Colère des oppositions

A droite comme à gauche, les oppositions dénonçaient ce projet de loi comme étant un « blanc-seing » qui « enjambe » les élections présidentielle et législatives. Face au désaccord des oppositions, les députés de la majorité ont été appelés à se mobiliser. Dans la nuit de mercredi à jeudi, un vote de 145 pour, 127 contre et deux abstentions, a corroboré le fait que l’issue pourrait être serrée.

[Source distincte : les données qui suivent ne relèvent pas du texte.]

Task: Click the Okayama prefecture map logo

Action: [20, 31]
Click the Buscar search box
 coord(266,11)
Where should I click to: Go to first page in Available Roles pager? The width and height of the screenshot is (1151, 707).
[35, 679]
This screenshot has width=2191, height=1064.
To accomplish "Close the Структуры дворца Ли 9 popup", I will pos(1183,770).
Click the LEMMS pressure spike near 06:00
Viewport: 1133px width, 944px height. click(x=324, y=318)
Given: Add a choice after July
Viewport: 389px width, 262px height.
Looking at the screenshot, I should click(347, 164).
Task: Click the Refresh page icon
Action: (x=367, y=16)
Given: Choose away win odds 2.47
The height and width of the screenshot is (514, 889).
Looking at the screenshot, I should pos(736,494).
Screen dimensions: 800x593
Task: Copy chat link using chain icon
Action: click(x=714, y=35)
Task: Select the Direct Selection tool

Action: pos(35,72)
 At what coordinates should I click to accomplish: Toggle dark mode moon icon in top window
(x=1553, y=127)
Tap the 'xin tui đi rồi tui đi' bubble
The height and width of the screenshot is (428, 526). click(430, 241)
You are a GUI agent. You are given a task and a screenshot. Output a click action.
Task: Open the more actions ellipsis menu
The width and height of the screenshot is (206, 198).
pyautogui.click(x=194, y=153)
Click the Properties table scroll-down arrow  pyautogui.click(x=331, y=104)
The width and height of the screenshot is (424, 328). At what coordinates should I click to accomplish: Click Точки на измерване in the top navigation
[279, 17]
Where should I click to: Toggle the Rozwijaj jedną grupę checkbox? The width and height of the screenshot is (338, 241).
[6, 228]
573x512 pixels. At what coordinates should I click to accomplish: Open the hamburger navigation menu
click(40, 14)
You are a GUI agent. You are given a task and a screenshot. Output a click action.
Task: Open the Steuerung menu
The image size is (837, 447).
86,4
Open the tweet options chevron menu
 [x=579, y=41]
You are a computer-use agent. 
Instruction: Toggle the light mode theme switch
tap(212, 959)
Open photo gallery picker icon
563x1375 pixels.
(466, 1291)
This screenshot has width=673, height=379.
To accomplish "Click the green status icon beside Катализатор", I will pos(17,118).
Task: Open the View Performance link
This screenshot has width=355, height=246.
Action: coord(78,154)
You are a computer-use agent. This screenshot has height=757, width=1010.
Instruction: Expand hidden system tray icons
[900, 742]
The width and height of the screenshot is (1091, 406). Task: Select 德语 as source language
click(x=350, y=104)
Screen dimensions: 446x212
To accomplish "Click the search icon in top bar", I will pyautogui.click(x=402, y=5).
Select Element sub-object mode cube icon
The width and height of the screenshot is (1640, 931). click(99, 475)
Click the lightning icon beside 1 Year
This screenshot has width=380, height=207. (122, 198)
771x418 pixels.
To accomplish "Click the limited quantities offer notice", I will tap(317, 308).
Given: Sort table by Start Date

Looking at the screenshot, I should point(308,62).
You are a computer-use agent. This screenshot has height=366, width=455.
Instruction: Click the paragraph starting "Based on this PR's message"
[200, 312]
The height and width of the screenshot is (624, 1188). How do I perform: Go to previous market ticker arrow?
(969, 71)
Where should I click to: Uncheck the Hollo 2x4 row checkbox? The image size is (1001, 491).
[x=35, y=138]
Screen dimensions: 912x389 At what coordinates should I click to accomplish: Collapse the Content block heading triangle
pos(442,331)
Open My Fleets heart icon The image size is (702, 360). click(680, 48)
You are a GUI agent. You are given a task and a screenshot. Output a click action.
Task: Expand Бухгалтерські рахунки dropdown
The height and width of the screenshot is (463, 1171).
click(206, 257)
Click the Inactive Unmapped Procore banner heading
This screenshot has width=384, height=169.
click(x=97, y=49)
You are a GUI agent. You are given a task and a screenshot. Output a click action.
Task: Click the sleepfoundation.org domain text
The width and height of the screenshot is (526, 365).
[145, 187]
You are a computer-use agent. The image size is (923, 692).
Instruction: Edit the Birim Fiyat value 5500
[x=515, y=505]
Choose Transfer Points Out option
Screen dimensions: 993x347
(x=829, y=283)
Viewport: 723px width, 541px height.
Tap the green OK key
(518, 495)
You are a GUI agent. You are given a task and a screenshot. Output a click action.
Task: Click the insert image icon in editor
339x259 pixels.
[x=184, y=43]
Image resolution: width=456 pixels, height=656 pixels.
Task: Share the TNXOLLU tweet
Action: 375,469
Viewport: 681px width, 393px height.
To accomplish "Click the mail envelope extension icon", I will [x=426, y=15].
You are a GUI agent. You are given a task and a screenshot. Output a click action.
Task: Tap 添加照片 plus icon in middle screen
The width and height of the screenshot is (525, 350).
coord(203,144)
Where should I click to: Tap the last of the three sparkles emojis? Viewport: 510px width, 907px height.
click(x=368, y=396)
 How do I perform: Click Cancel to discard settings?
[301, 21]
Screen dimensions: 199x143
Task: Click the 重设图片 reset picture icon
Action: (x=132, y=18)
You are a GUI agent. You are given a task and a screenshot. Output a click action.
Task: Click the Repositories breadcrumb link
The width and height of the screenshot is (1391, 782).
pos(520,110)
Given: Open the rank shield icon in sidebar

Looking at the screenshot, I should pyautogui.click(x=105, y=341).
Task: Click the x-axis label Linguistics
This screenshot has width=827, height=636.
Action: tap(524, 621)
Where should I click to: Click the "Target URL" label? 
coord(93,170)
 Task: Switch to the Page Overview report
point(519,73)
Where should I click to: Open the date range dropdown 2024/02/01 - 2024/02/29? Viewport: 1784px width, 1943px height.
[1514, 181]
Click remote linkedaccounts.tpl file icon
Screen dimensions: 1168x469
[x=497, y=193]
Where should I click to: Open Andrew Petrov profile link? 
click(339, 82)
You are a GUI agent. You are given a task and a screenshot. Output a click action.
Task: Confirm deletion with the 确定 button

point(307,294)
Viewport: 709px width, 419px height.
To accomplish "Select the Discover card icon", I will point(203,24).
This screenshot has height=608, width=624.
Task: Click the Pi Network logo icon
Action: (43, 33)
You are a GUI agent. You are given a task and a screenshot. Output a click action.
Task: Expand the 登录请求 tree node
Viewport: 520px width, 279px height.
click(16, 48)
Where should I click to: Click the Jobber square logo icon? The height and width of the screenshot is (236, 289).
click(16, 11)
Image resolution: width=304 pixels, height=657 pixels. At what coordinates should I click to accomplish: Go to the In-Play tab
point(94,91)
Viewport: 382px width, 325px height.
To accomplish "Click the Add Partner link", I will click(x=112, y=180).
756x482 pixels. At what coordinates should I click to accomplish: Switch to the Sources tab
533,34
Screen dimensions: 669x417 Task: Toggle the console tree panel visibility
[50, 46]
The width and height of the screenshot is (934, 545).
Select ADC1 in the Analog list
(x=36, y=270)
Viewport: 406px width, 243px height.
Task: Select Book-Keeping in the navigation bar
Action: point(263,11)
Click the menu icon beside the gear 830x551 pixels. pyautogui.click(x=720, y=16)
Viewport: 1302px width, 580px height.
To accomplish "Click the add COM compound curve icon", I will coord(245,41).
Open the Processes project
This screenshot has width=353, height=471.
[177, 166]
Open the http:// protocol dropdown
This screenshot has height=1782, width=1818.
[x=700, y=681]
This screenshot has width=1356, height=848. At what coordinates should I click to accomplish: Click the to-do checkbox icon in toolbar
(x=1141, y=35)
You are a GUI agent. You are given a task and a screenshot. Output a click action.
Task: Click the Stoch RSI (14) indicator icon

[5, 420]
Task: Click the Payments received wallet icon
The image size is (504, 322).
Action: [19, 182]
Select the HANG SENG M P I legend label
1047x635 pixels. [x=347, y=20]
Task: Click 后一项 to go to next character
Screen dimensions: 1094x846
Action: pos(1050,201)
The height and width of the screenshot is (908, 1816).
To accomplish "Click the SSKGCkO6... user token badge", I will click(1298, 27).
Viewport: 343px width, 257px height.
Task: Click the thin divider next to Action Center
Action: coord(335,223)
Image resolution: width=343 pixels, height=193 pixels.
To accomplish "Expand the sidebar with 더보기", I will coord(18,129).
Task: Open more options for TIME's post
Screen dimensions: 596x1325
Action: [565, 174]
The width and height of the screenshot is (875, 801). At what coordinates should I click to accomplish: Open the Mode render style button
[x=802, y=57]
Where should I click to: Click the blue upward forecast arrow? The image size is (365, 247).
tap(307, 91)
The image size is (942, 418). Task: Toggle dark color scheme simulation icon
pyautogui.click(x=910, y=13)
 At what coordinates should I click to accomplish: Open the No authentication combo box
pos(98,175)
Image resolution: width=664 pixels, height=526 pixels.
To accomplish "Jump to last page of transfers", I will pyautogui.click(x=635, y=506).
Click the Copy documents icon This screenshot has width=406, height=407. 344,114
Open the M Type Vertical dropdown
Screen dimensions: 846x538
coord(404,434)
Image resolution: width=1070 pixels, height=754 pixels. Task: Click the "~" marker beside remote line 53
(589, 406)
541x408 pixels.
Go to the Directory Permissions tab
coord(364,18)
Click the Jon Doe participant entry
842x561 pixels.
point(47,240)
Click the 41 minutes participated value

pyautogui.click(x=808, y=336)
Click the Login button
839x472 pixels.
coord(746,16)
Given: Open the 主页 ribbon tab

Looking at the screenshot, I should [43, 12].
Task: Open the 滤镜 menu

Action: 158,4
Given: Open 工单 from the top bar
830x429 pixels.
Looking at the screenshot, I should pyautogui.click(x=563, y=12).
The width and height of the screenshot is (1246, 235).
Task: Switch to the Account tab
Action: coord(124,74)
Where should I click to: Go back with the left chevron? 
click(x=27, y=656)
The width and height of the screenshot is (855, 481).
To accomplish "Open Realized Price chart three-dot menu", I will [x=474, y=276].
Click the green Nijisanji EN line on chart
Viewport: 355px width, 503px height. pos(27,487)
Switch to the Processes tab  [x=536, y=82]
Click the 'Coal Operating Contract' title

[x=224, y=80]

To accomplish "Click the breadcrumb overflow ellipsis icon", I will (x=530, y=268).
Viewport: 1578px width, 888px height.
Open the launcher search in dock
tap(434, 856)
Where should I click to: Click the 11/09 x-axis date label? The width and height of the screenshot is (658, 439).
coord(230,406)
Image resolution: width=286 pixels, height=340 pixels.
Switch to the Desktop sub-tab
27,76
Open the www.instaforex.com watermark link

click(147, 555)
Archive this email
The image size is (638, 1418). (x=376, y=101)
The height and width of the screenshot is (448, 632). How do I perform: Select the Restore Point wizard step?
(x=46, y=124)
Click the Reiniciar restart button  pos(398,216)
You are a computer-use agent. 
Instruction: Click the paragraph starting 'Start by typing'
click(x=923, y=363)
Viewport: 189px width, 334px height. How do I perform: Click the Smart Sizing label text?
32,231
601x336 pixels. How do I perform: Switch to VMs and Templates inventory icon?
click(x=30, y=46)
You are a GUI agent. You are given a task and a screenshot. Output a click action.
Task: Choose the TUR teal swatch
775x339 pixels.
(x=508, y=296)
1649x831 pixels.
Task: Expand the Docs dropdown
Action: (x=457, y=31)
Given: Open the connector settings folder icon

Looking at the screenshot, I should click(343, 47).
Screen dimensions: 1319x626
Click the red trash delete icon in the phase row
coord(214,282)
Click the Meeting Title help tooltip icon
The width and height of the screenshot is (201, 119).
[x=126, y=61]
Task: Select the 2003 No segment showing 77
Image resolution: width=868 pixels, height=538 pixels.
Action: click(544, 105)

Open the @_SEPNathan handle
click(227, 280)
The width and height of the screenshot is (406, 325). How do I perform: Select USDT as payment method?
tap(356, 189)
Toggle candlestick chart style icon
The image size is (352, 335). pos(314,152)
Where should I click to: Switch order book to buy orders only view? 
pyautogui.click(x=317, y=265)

L’opposition achoppe particulièrement sur la possibilité, étendue jusqu’au 31 juillet prochain, de recourir à des mesures de freinage telles que le recours au pass sanitaire. Sénat et oppositions de l’Assemblée nationale plaident pour une limitation au 28 février, en amont de l’élection présidentielle. Les débats butaient également sur la disposition permettant aux directeurs d’écoles, collèges et lycées de prendre connaissance du statut vaccinal de leurs élèves, ce que d’aucuns perçoivent comme une « brèche dans le secret médical ».

Le projet de loi de « vigilance sanitaire » prolonge aussi l’état d’urgence en Guyane et en Martinique jusqu’au 31 décembre. Cet état d’urgence a été levé en France hexagonale en juin dernier.